Dos de las primeras en acceder fueron Katia y Saray, de Dumbría y Muxia respectivamente, y mucho más acostumbradas al tardeo en las verbenas de verano. “Os rapaces de aquí non están feitos a baixar tan cedo”, reconocen las estudiantes de Filología Hispánica e Industriales. Curiosamente, las que no pudieron entrar fueron tres señoras a las que picó la curiosidad al ver tanta gente. “¿Se puede pasar?”, preguntaron.
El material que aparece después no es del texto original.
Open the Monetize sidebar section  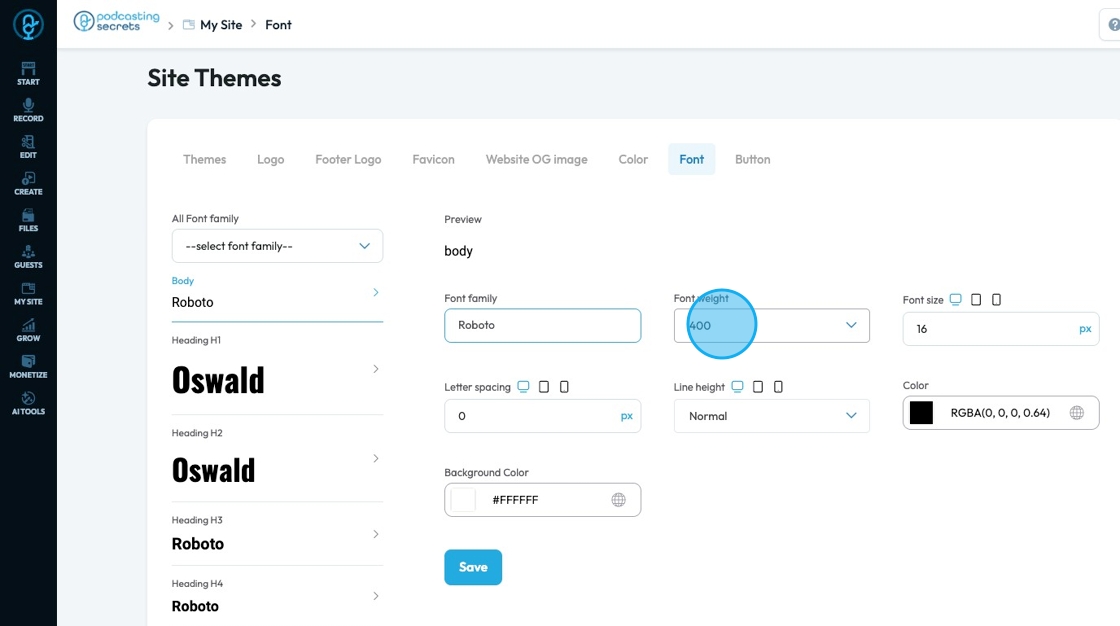pyautogui.click(x=28, y=367)
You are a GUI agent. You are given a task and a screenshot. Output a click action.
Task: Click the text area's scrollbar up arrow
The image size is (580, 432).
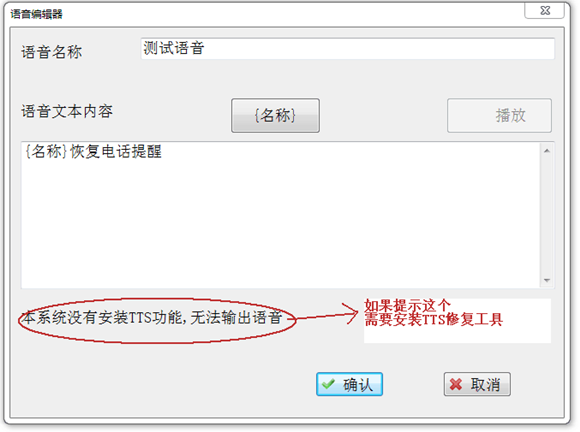[547, 151]
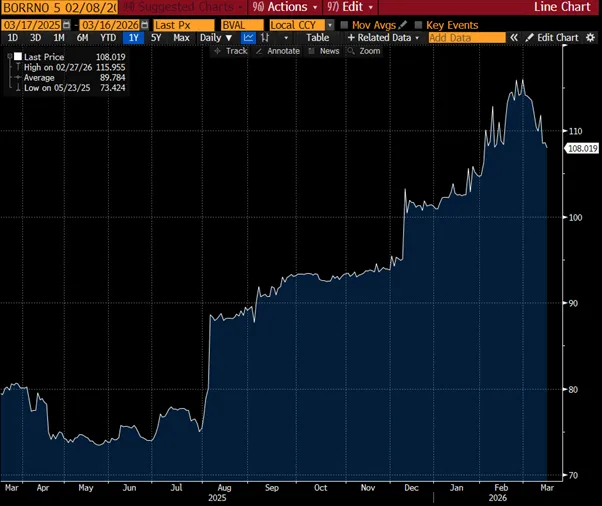Toggle News overlay on chart
This screenshot has width=602, height=506.
click(324, 50)
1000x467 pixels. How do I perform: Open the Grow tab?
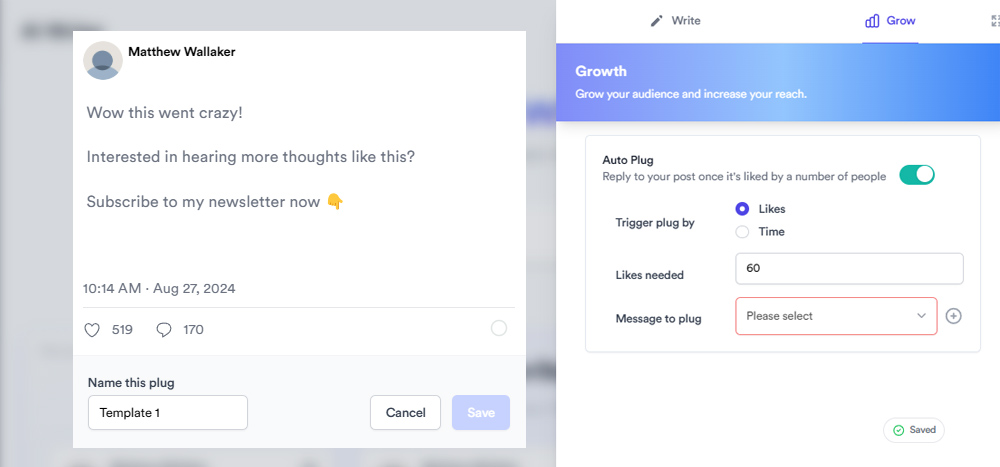point(890,21)
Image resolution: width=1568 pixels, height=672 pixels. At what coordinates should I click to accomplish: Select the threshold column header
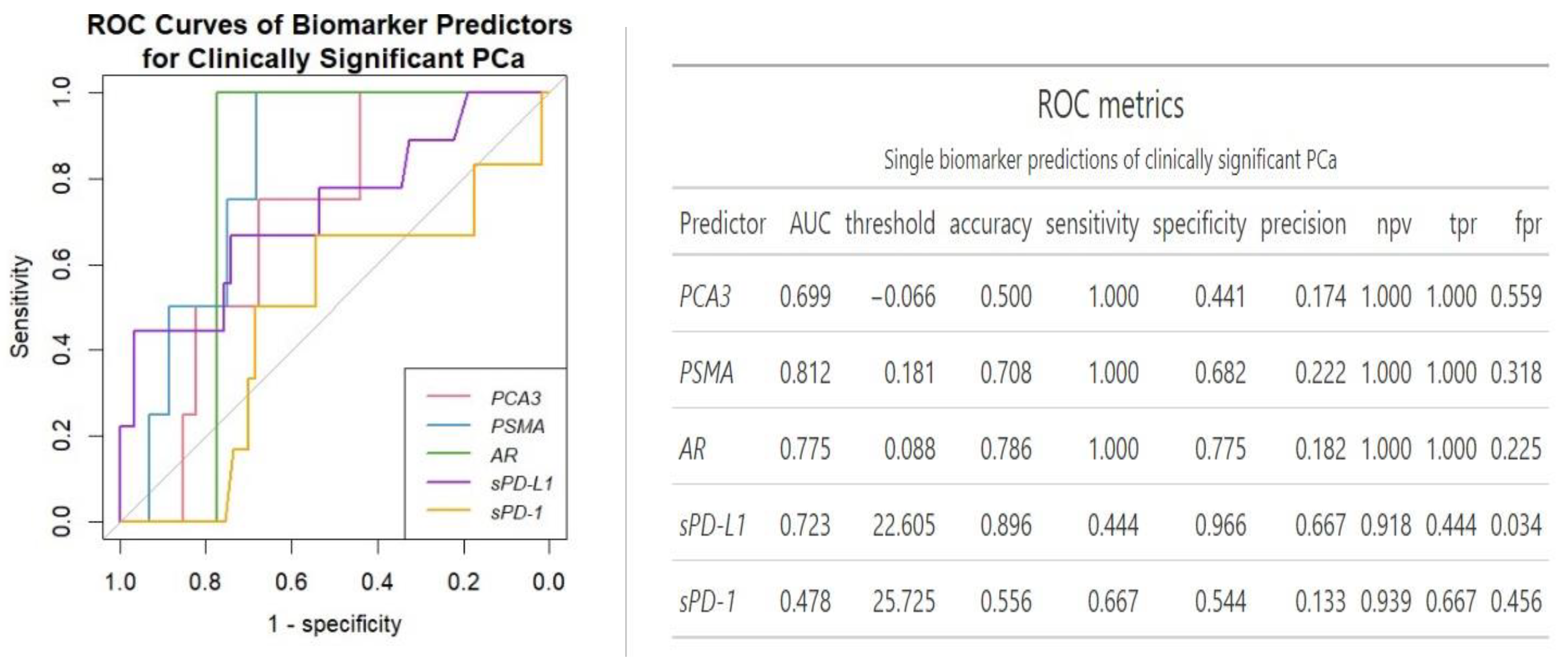click(890, 224)
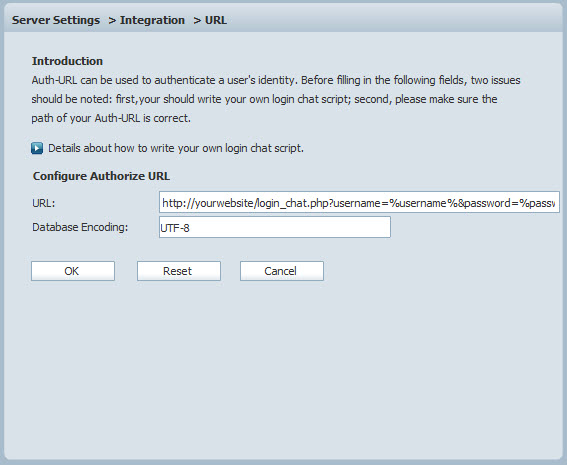This screenshot has width=567, height=465.
Task: Click the blue arrow icon beside Details
Action: pyautogui.click(x=37, y=148)
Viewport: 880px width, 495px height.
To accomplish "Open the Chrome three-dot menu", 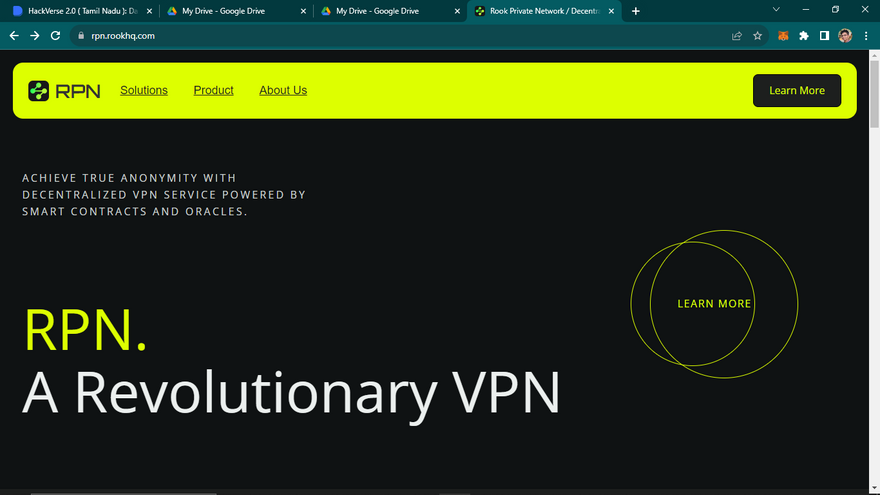I will click(x=866, y=35).
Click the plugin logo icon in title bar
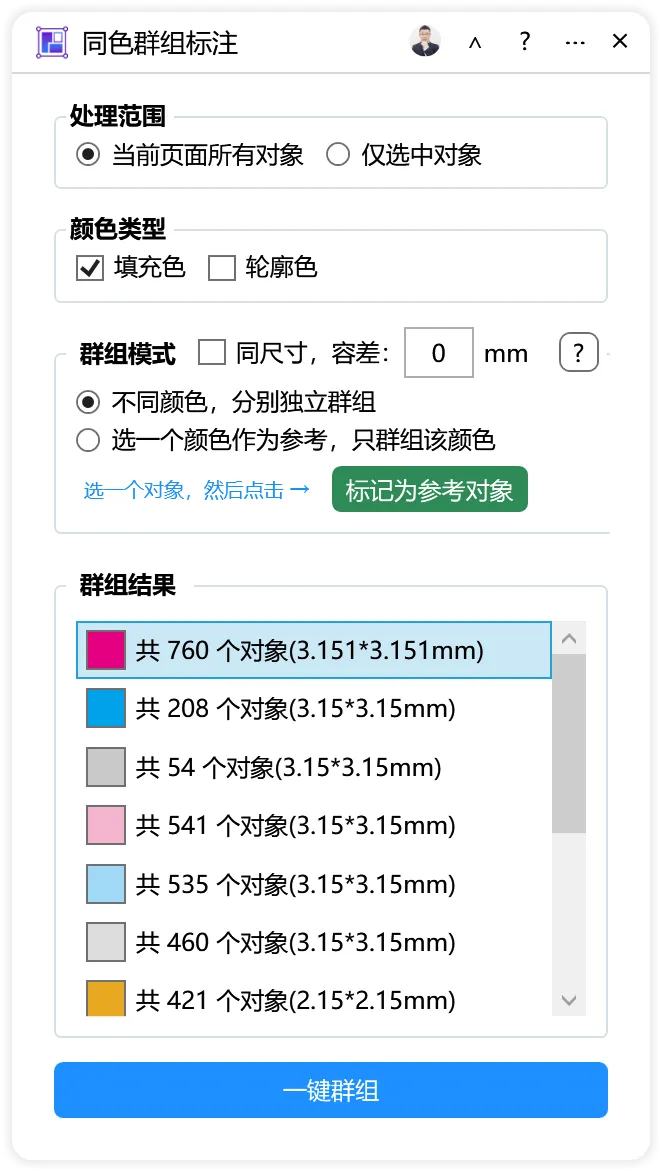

A medida que pasaron los minutos y empezó a anochecer creció exponencialmente el indicador de ‘bros’ por segundo. La inmensa mayoría de los que entraron tenían entrada o bien para Pelícano o para Amura y Brit, donde a partir de las 01.30 horas prosiguió la fiesta hasta bien entrada la mañana. “Lo de bajar tan temprano es más para mi vieja”, exclama uno mientras apura la que dice ser su cuarta caña. Ahí empezó el debate sobre el aguante, bailando y tomando, de una generación y otra. Lo que parece claro es que, de mantenerse este ritmo en los tarros, la tendencia es a que confluyan en algún punto de la capital de la fiesta del noroeste de España.